Return, from the listing below, each line where the word "checkbox" appears.
===
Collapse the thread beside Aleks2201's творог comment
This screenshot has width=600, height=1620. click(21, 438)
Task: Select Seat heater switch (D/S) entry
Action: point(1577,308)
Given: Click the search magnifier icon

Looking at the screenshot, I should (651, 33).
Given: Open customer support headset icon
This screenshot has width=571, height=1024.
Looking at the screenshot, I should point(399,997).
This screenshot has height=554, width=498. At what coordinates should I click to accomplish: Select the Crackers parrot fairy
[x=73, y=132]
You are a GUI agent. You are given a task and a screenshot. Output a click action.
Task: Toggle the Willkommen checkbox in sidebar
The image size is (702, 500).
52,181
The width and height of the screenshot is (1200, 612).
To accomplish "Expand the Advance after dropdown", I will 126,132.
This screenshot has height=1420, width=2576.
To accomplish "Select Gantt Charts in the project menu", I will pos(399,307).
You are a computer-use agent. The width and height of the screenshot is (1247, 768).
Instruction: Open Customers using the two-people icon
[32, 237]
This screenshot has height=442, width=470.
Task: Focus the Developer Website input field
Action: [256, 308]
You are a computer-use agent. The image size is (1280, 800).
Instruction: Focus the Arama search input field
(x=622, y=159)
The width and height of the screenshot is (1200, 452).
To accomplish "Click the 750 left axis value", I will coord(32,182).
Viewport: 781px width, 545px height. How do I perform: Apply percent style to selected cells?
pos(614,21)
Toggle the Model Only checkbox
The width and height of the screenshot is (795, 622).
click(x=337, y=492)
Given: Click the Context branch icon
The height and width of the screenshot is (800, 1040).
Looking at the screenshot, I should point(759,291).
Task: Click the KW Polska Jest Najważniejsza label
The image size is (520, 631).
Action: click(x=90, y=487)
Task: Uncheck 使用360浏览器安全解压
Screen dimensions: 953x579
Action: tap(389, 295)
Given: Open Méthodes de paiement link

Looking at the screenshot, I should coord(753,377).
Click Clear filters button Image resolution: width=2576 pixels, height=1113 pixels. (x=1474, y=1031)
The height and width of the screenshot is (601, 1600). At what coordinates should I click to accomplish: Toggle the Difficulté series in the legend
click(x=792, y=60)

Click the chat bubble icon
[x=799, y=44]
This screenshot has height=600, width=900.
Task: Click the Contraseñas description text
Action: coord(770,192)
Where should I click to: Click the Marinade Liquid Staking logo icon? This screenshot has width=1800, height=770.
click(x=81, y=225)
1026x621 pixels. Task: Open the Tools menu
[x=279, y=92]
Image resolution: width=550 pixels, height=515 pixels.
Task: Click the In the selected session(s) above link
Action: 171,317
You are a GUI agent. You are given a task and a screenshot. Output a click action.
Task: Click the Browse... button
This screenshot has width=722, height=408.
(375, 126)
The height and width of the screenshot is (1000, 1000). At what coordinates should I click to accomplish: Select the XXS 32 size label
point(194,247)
===
Written response
Task: Toggle the Willkommen checkbox in sidebar
Toggle the Model Only checkbox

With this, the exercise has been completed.